Er stand dicht am Schanzkleid. Mit seiner Krücke wies er nach Steuerbord in den Nebel, dessen dichte Schwaden immer wieder vom auffrischenden Wind auseinandergetrieben wurden. Aber es war nicht das Boot mit den Zwillingen, das er gesichtet hatte.
Es war das Geisterschiff.
2.
Wie ein Spuk glitt es durch den Nebel.
Die schwarze Flagge flatterte. Fahl schimmerten die leicht geblähten Segel: gelbliche Fetzen, die der Galeone kaum Fahrt gaben, sie aber um so unheimlicher wirken ließen und vollends an ein Totenschiff erinnerten, dessen Besatzung längst dahingerafft war.
Bei der ersten Begegnung, erinnerte sich Hasard, war der Kahn besser besegelt gewesen. Da hatte er ja auch die „Isabella“ kapern wollen. Jetzt wollte er vermutlich nichts anders, als jedem, dem er begegnete, einen heiligen Schrecken einzujagen.
Hasard biß die Zähne zusammen.
Der Gedanke, daß seine Söhne irgendwo dort draußen mit dem Boot herumirrten, krampfte seine Magenmuskeln zusammen.
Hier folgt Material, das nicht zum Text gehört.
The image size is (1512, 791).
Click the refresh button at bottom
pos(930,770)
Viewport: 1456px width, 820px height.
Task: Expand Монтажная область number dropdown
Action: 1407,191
Wenn es der verdammten Galeone einfiel, sie anzugreifen, war die Hölle los.
Nein, sie glitt vorbei.
Niemand ließ sich an Deck sehen, auch der Rudergänger war nicht zu erkennen. Schon schlossen sich die Nebelschwaden wieder. Die „Geister“ dieses Schiffs kämpften nur gegen Gegner, die vor Angst fast den Verstand verloren. Und an die „Isabella“ mußten sie sich erinnern: die Seewölfe hatten ihnen schon einmal gezeigt, daß sie bereit waren, auch ein Totenschiff mit einem Kugelhagel zu empfangen.
Aber wenn die Kerle auf ein Boot mit zwei Kindern stießen …
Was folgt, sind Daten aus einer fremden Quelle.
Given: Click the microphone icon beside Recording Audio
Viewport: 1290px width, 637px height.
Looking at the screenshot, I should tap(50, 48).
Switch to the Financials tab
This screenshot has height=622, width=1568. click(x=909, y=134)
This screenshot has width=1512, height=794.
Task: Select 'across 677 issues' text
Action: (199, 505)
Hasard ballte die Hände. Von der Galeone mit der schwarzen Flagge war nichts mehr zu sehen. Immer noch hallte die Schiffsglocke: dumpfe, eigentümlich verzerrte Töne, die sich im Nebel verloren und sicher nicht besonders weit reichten.
„Fiert die Beiboote ab!“ knirschte Hasard. „Ed, nimm den Handkompaß mit. Wir bleiben auf Rufweite in Verbindung und bilden eine Kette.“
„Aye, aye, Sir. Abfieren, ihr müden Säcke! Habt ihr Bohnen in den Ohren, was, wie? Hopphopp, ihr Heringe, oder ich zieh euch die Haut ab!“
Das erste Boot klatschte bereits aufs Wasser.
Hasard wollte sich gerade über das Schanzkleid schwingen und abentern, als Dan O’Flynn, der die schärfsten Augen der Crew hatte, einen triumphierenden Schrei ausstieß.
„Das Boot! Da sind sie!“
Wie ein Schemen tauchten die Umrisse des Fahrzeugs aus dem Nebel.
Hasard junior tauchte den verbliebenen Riemen abwechselnd an Backbord und Steuerbord ein. Philip hielt die Hand hoch und befeuchtete ab und zu seinen Finger mit der Zunge. Der Wind hatte sich mit den wenigen kräftigen Böen schon wieder erschöpft und war nur noch ein schwaches Säuseln. Aber er war immerhin spürbar, und die Zwillinge hatten ihn als einzige Orientierungshilfe in dem weißen Gewoge benutzt.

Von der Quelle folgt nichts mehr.